LinguList commented 1 year ago

The modification, btw. required to make a check with True and False, since the function always returned None, and now it is explicit in telling if it failed or if it worked.

johenglisch commented 1 year ago

column Dataset is not specified

I'll take a look at that -- theoretically this should only involve adding one line to the schema.

LinguList commented 1 year ago

I just found the problem: our custom language in Lexibank must also define a dataset, which it does not do so far. So I am trying to rerun one more time now, to make sure this fixes the problem.

As we are reaching a rather complex terrain with these intertwined datasets now, we may want to discuss at some point if this can be done in a more straightforward way.
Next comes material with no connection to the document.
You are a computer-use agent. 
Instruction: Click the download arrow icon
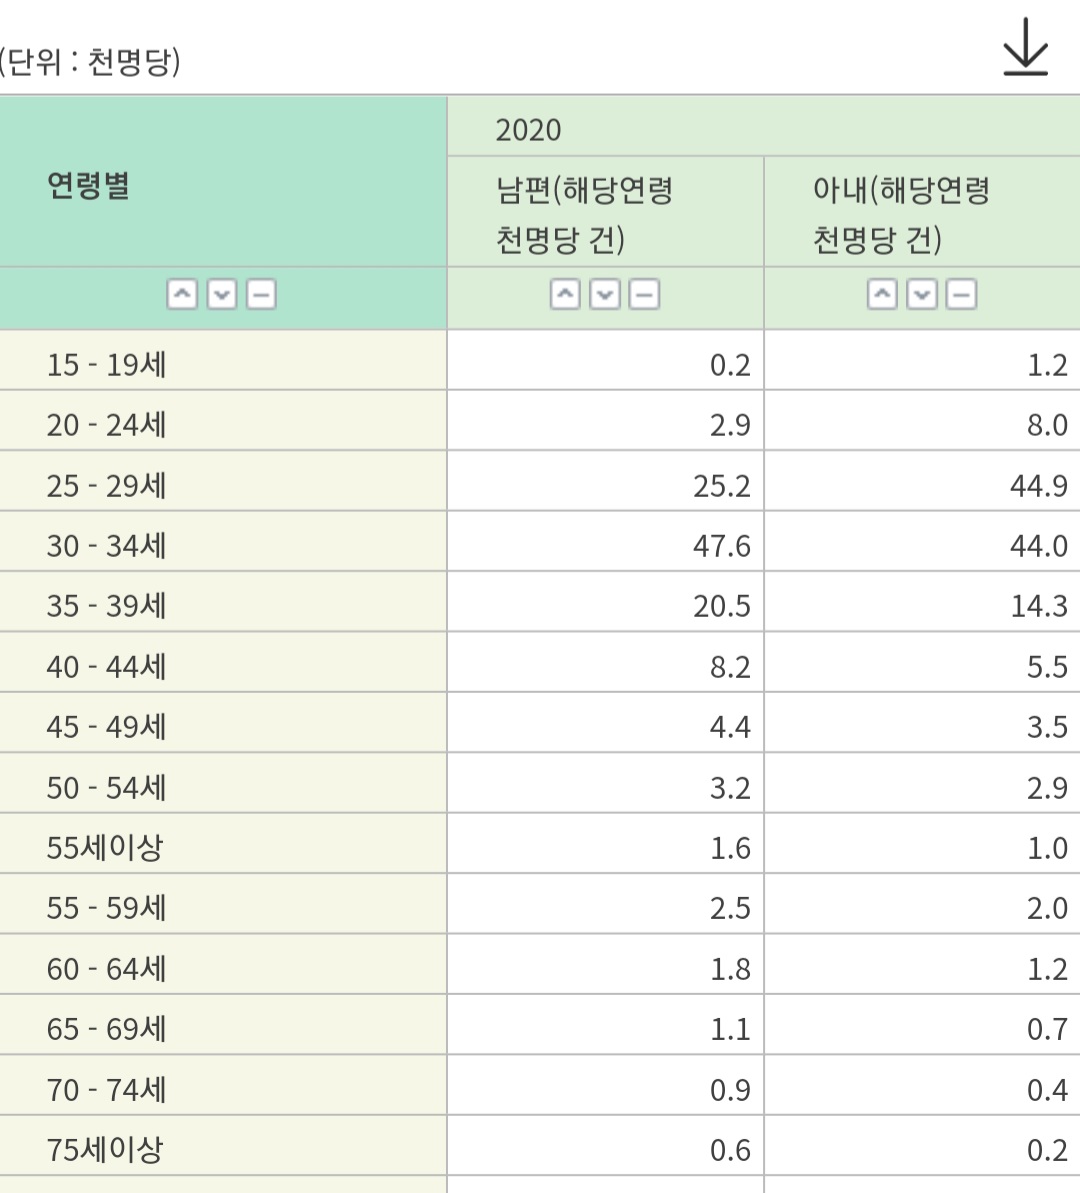1025,47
But on the other hand: the matter is also not completely trivial and simple, involving quite a few different decisions, so maybe, we need to embrace the fact that these datasets are not done overnight (but that with sqlite they can then be used in many applications).

LinguList commented 1 year ago

Update 2: now, the tests run without an error on my computer. So I think this could then be merged, to publish version 1.0 of lexibank data.

johenglisch commented 1 year ago

I think this could then be merged

Sounds good to me.

publish version 1.0 of lexibank data

Who should do the release? Do you want me to do it or do you want to have the honour of pressing the button yourself? (^^)